Whenever a line in the records below holds the string "page", copy it out.

_ _ _ _ _

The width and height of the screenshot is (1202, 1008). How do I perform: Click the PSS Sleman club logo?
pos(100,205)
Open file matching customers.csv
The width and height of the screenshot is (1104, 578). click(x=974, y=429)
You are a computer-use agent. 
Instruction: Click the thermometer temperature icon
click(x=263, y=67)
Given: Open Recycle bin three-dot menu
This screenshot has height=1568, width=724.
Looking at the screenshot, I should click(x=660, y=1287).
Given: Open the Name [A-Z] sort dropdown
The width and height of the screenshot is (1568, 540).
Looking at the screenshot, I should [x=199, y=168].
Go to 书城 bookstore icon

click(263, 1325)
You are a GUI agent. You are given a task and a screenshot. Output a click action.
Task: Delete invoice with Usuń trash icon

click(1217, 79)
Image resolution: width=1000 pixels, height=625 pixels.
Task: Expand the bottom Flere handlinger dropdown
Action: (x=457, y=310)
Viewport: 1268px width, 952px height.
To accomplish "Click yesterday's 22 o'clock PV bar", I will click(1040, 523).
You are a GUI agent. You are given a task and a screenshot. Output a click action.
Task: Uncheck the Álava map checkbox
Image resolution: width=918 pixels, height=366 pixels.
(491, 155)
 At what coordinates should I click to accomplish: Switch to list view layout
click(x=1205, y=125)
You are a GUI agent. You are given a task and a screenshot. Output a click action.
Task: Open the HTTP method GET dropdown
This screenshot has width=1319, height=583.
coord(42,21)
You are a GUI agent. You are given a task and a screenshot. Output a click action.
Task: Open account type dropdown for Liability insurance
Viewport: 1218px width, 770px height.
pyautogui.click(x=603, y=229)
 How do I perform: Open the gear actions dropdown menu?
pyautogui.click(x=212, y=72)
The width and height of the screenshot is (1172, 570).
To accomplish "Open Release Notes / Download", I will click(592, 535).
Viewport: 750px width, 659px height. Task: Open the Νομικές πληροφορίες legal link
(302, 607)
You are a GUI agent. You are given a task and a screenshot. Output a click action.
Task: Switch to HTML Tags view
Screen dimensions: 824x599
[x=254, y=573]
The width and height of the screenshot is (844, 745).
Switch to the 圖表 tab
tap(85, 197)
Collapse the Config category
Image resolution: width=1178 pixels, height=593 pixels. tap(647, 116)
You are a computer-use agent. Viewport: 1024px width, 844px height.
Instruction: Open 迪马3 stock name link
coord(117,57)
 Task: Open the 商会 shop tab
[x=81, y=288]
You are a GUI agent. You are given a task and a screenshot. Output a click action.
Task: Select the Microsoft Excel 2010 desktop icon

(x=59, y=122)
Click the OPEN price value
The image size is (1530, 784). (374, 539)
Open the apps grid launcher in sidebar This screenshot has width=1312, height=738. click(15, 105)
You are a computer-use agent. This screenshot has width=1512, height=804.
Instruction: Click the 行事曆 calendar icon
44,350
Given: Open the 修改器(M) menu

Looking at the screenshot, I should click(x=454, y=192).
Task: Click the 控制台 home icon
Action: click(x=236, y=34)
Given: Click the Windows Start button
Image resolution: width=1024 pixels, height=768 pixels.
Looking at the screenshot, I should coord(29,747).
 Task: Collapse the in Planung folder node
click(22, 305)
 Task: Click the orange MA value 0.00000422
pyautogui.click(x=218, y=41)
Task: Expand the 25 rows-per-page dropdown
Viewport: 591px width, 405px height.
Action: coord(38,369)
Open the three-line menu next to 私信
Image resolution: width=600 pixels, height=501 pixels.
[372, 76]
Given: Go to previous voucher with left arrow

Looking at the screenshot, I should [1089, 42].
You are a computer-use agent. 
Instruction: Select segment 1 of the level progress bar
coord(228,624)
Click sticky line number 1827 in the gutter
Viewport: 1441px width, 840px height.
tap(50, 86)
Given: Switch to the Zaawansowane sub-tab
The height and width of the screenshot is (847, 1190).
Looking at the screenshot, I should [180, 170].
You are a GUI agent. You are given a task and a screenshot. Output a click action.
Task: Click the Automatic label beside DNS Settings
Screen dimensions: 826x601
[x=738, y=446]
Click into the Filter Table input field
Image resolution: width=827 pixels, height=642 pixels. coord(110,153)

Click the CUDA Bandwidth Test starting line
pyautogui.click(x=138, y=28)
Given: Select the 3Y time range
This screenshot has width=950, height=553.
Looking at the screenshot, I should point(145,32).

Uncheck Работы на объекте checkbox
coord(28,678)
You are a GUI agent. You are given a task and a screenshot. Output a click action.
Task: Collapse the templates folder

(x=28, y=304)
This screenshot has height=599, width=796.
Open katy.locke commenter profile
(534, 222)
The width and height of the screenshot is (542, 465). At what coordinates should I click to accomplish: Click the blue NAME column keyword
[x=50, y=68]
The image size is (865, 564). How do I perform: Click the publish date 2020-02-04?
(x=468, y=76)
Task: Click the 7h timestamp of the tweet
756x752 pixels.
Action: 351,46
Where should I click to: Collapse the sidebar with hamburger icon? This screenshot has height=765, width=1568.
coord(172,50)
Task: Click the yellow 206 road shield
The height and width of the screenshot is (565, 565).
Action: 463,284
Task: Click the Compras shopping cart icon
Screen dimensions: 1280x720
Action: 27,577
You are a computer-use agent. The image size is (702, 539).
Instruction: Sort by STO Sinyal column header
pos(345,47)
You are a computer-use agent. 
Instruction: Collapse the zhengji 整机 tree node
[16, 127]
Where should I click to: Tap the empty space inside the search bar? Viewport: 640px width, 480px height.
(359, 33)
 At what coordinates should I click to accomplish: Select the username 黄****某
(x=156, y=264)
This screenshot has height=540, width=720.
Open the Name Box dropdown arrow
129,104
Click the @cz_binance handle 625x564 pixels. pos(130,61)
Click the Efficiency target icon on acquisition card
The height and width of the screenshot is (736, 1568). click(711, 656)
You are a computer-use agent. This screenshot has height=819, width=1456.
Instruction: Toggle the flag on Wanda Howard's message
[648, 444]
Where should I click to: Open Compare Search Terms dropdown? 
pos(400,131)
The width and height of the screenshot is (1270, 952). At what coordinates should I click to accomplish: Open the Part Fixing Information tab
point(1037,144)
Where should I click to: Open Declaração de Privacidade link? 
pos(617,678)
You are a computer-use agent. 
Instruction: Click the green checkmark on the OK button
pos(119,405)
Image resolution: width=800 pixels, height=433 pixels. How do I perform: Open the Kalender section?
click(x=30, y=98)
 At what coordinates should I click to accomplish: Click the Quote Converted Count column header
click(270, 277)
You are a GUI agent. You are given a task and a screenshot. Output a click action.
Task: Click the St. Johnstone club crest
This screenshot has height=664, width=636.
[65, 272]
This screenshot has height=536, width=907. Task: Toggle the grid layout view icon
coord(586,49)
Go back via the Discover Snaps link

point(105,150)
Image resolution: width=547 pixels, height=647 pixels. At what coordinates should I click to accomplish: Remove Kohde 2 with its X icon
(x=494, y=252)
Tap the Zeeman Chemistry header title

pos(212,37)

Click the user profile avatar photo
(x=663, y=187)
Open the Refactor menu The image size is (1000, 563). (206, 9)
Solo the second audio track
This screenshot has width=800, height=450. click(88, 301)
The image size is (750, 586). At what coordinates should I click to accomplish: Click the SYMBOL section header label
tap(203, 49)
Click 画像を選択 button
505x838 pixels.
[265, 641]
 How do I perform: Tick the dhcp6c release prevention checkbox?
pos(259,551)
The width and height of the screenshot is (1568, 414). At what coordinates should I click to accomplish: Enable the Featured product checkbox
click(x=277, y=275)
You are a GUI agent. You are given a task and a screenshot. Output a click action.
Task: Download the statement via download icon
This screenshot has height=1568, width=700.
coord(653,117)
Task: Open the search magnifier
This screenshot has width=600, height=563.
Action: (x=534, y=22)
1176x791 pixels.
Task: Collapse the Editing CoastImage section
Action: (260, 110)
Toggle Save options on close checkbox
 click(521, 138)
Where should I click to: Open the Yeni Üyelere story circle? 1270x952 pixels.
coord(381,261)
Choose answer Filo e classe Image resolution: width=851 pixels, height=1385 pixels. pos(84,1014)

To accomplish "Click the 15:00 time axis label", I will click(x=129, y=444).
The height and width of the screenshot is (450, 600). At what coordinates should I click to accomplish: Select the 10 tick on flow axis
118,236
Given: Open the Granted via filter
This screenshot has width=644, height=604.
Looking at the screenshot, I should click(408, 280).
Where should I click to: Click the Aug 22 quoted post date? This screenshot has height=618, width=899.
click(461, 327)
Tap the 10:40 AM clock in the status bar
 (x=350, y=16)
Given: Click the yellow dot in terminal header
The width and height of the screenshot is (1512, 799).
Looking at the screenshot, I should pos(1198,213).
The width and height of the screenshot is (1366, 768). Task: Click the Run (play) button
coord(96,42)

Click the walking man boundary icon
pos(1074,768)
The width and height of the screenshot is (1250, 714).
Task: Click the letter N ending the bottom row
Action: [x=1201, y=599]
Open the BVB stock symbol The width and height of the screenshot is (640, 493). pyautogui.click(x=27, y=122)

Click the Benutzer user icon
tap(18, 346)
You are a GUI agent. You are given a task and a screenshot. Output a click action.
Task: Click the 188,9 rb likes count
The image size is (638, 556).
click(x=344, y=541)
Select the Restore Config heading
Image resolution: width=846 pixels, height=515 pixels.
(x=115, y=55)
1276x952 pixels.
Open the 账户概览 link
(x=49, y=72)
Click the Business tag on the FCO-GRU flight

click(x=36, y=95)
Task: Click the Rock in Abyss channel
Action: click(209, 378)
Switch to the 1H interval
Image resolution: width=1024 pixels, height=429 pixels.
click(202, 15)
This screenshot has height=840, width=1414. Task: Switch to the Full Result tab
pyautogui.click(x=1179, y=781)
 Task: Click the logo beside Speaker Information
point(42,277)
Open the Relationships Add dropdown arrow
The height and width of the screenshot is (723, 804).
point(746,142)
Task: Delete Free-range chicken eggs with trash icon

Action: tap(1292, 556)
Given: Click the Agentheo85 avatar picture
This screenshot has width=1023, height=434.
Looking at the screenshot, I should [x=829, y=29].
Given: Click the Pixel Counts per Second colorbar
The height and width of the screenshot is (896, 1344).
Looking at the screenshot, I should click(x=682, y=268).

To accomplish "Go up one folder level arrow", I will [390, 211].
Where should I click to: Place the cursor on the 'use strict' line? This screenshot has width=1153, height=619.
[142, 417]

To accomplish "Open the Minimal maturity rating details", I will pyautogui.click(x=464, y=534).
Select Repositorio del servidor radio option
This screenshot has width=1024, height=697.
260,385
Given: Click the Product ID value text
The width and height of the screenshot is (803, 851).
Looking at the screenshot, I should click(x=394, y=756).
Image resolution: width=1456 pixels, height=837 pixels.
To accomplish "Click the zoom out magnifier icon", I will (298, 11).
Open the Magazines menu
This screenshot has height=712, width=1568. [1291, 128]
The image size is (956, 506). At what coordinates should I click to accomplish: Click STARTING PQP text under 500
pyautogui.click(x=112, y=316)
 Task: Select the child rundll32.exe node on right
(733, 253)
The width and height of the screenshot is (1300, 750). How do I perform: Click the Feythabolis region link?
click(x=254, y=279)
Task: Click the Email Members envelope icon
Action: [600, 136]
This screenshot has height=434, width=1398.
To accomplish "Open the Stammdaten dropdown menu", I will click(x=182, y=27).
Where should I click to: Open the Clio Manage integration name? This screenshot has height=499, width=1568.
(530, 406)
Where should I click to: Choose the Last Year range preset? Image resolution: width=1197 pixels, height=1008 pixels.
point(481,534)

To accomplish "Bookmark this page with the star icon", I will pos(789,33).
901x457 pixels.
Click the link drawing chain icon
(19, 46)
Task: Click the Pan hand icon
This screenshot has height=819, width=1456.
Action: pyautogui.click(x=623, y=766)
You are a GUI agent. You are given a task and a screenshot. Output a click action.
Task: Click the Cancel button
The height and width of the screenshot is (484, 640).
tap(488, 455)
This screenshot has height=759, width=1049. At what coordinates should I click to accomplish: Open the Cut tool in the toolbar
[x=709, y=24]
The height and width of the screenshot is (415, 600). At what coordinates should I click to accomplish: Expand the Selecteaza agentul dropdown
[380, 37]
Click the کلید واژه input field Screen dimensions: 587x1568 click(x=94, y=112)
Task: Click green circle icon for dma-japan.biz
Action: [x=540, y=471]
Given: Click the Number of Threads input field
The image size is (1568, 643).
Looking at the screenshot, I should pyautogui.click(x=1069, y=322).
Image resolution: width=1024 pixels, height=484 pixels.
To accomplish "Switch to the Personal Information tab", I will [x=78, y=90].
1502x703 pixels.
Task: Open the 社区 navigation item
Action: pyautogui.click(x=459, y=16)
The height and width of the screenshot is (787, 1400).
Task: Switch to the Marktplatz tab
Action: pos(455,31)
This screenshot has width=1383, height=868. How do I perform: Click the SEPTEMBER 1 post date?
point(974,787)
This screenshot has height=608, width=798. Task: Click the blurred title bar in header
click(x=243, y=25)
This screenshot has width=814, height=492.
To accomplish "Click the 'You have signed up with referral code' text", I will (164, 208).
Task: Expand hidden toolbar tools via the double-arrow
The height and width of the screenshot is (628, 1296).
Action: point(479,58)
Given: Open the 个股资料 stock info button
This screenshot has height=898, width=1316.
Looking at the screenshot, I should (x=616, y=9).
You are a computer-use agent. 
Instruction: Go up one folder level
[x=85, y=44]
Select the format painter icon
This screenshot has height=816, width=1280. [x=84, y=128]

_ _ _ _ _

**ANSWER SECTION:**
Task: Expand the 25 rows-per-page dropdown
To accomplish "Bookmark this page with the star icon", I will pos(789,33).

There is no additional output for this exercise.